Antibodies for research and therapy Antibodies (Abs) are essential reagents for determining how proteins function under normal or pathophysiological conditions. Uses include quantifying proteins, identifying the temporal and spatial pattern of expression in cells and tissue, and identifying interacting partners. Such studies require Abs of high specificity that function in assays including Western blotting, immunoprecipitation, immunohistochemistry (IHC) and in vivo imaging. Over half the human proteome is not annotated, and functional Abs are not reliably available for these proteins. Where monoclonal or polyclonal Abs are commercially available, a high proportion show either poor specificity or fail to recognize their targets (1-5). For example, a recent editorial by Michel et al. highlighted the lack of target specificity for 49 Abs against 19 subtypes of GPCRs (6). An additional problem is lot-to-lot variability in Ab specificity, including monoclonal Abs (mAbs) made via hybridoma technology, resulting in inconsistent assay results (4). The purpose of TR&D Project One is to develop high throughput scalable technologies to generate widely available, renewable, validated and standardized sets of Ab reagents (rAbs) to a portion of the secretome consisting of plasma membrane and extracellular proteins. One key aspect of the technology that will be developed is that where possible, the expensive, time consuming and tedious task of antigen generation and purification will be bypassed by displaying the antigen at high levels on the surface of eukaryotic cells, including yeast, and mammalian cell lines. Antigens expressed on mammalian cells or yeast will be used for selection of phage Abs, as well as for validation and characterization. The use of phage display bypasses the low throughput, time consuming, and expensive immunization of animals to generate polyclonal Abs or the use of hybridoma technology to generate mAbs. Moreover, the Ab genes are cloned, the rAbs are forever renewable and can easily be formatted for expression as Ab fragments or traditional mAbs with any Fc. While we will primarily generate rAbs to a subset of the secretome in this Project (the extracellular portions of plasma membrane and extracellular proteins), this approach should be applicable to many or all of the secreted proteins, 20-40% of the proteome.
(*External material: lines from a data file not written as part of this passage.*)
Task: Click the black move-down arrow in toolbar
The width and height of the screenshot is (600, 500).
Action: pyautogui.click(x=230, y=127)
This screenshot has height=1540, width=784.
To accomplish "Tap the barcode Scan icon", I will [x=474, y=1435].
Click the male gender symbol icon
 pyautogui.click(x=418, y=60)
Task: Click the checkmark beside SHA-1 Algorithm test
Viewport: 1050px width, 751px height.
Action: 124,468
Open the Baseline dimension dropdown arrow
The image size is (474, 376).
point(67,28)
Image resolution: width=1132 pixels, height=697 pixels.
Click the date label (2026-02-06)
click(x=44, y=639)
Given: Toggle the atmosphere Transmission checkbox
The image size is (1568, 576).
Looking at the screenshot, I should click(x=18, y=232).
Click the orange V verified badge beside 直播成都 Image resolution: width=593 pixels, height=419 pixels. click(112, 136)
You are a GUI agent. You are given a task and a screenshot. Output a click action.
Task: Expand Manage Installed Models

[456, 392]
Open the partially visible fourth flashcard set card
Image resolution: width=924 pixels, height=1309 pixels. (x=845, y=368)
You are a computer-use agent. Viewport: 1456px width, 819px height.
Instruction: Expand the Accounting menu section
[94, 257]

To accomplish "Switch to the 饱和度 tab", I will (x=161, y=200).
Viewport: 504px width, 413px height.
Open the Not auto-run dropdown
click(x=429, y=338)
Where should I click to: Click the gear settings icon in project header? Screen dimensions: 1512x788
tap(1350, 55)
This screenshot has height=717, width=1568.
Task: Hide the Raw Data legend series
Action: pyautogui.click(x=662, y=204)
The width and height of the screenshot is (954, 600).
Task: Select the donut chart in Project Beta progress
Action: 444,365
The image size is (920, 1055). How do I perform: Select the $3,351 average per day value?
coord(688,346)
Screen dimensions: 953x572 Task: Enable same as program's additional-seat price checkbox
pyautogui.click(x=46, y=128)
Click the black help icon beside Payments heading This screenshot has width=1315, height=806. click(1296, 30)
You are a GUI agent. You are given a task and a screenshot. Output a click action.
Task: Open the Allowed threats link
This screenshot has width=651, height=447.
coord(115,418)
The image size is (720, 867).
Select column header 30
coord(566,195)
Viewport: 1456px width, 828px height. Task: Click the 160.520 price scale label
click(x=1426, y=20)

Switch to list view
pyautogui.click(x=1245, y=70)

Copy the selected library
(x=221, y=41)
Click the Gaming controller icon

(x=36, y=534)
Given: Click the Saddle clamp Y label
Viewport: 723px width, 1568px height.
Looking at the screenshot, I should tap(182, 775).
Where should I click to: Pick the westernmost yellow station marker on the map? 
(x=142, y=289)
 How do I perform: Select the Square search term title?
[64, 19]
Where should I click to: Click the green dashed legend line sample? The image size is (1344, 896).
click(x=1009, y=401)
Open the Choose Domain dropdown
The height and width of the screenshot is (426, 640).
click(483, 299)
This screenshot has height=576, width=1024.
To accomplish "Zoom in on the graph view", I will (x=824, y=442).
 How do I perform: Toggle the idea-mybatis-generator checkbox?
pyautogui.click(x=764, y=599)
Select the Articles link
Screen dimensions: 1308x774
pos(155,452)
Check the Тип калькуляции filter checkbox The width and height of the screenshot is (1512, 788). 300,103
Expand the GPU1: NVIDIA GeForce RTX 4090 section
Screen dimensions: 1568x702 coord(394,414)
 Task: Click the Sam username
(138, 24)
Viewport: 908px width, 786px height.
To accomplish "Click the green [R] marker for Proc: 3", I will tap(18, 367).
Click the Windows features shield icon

用于研究和治疗的抗体抗体（Abs）是确定蛋白质在正常或病理生理条件下如何发挥作用的基本试剂。用途包括定量蛋白质，识别细胞和组织中表达的时间和空间模式，以及识别相互作用的伙伴。此类研究需要具有高特异性的抗体，能够在Western blotting、免疫沉淀、免疫组织化学（IHC）和体内成像等检测中发挥作用。超过一半的人类蛋白质组没有被注释，而且这些蛋白质的功能性抗体也不可靠。在市面上可以买到的单克隆或多克隆抗体中，有很大一部分要么特异性差，要么不能识别它们的靶标（1-5）。例如，Michel等人最近的一篇社论强调了49种抗体对19种gpcr亚型缺乏靶向特异性(6)。另一个问题是，包括通过杂交瘤技术制备的单克隆抗体（mab）在内，抗体特异性的批次间可变性导致检测结果不一致(4)。